Task objective. From the records below, transcribe exactly the lines that begin at the line with "You are a computer-use agent. This" and end at the line with "Instruction: Focus the", both included.

Supplied entries.
*****

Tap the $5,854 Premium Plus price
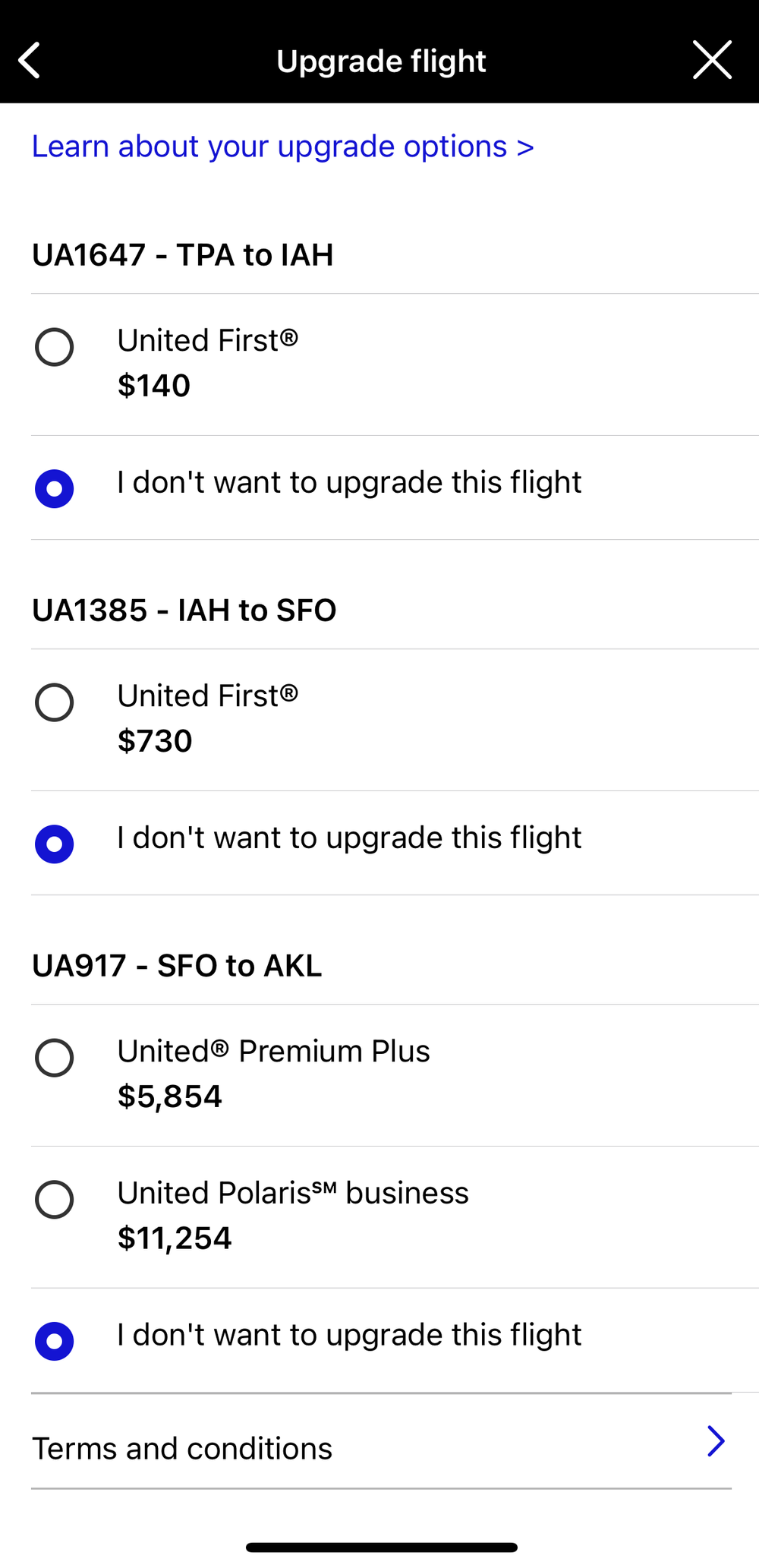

*****

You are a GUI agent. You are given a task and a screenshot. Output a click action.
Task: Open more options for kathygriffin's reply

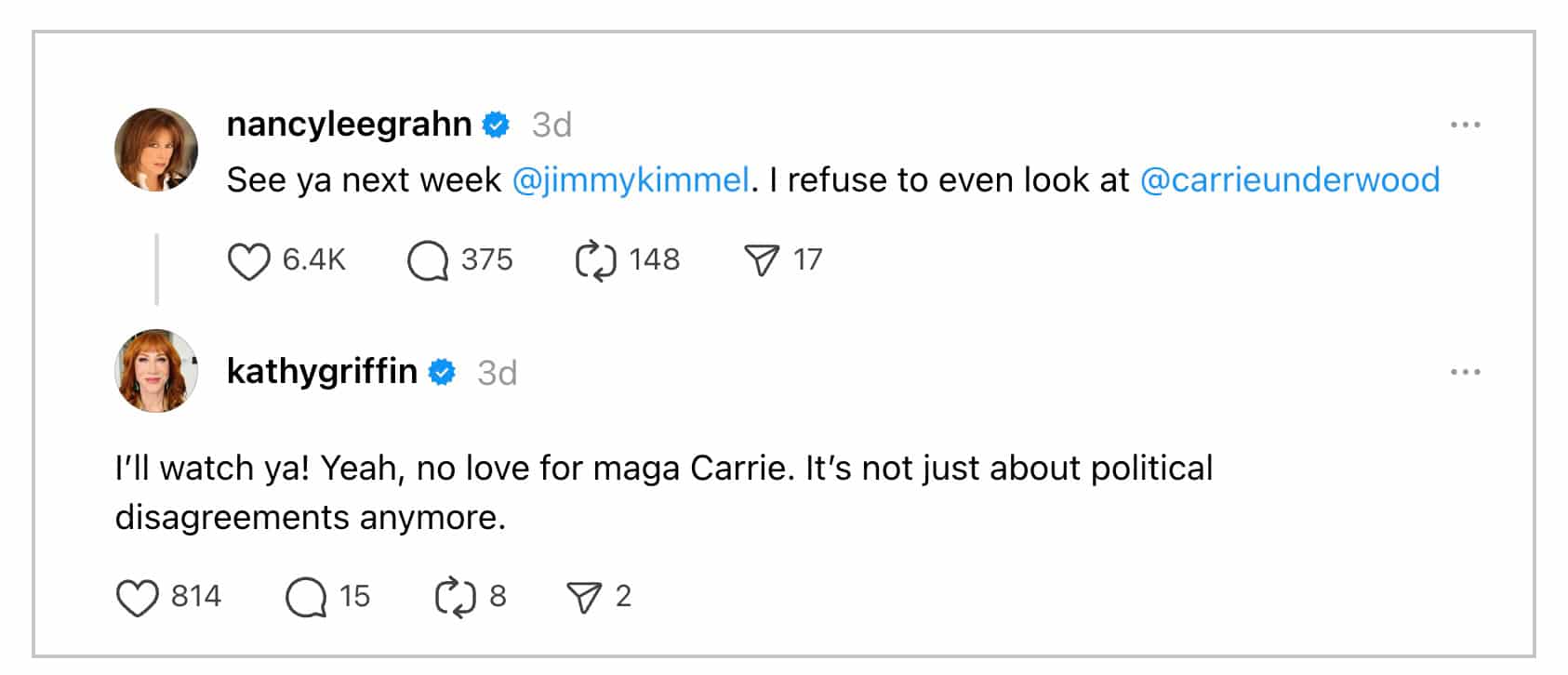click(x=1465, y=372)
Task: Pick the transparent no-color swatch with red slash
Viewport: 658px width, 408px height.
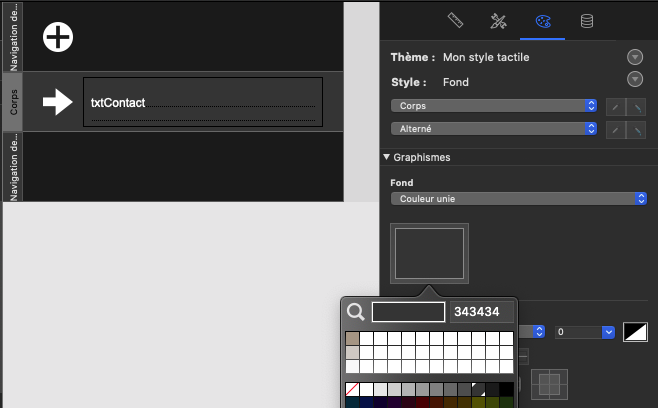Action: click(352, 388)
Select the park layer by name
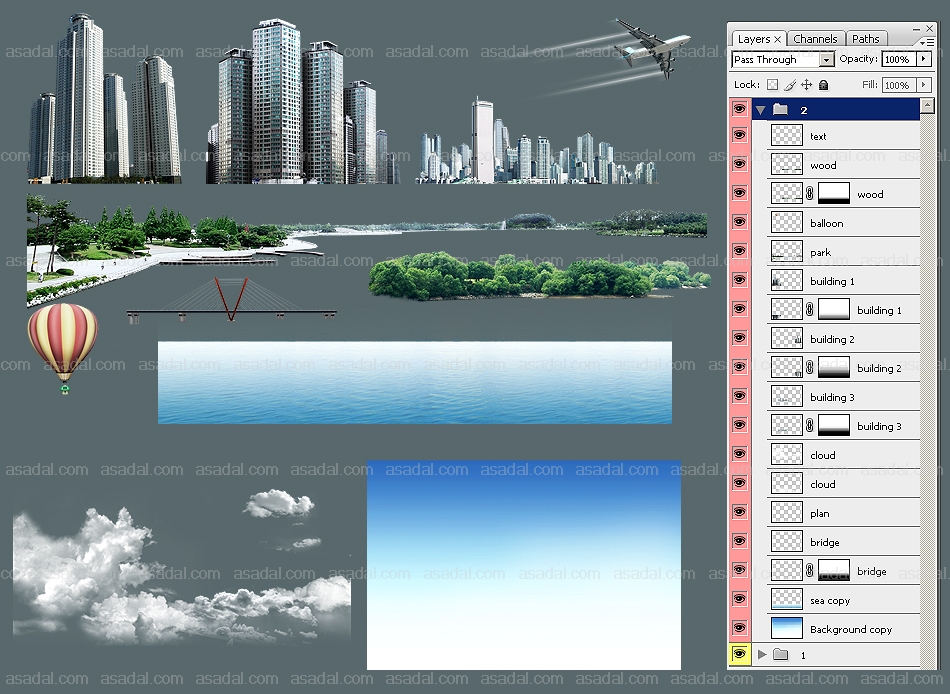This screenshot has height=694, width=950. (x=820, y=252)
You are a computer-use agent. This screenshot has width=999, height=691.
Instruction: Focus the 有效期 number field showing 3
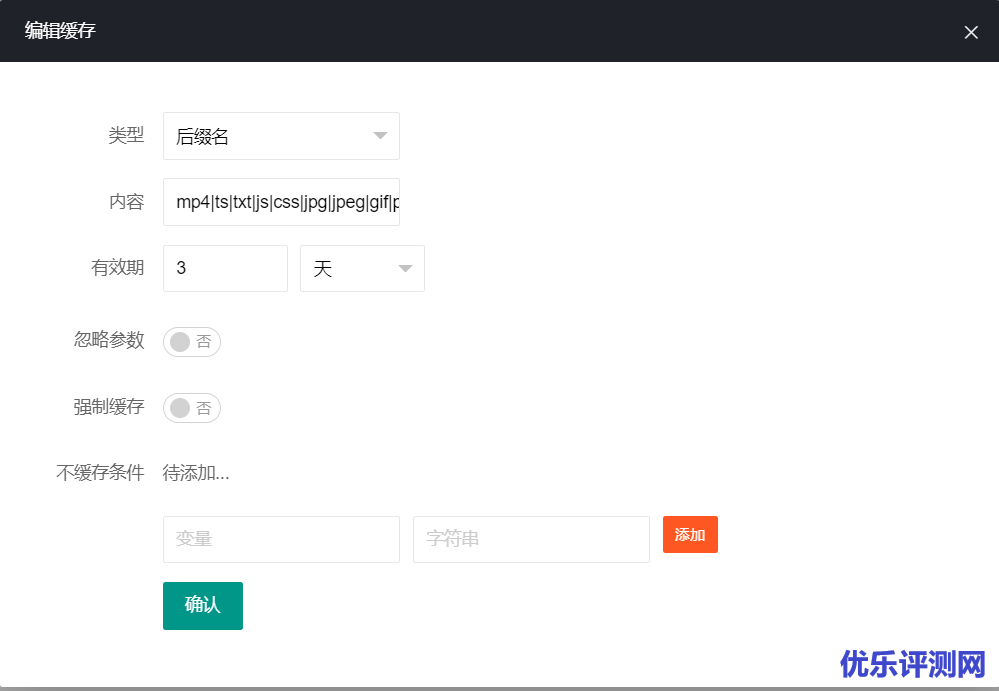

*****

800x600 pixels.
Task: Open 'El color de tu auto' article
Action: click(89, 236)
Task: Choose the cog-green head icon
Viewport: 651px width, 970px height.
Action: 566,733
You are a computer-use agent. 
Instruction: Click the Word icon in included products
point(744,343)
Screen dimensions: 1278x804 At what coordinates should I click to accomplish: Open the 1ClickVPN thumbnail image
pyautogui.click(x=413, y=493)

*****

Your solution.
You are a computer-use agent. This screenshot has width=999, height=691.
Instruction: Focus the 有效期 number field showing 3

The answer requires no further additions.